§ **TASK STATEMENT**:
Take the line that contains "Open recent post" and every line below it to the end of the entries, and give them again exactly, leaving out any pictures.

*** EXERCISE INPUT

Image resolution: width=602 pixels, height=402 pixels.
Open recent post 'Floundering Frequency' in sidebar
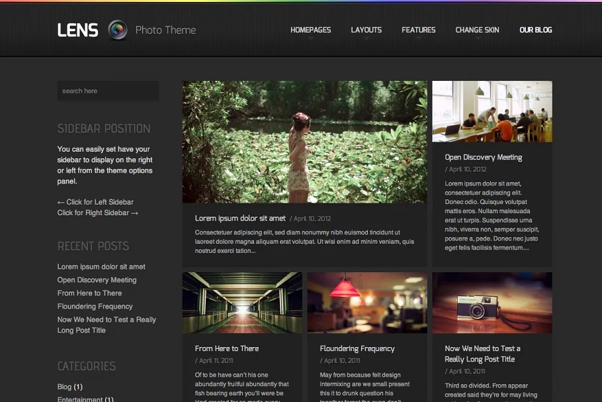pos(95,307)
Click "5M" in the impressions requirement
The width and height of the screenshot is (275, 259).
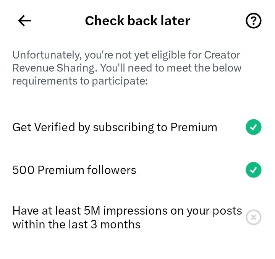point(92,210)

******

§ **ANSWER FOR THIS EXERCISE**:
Open recent post 'Floundering Frequency' in sidebar
pos(95,307)
Click "5M" in the impressions requirement
The width and height of the screenshot is (275, 259).
point(92,210)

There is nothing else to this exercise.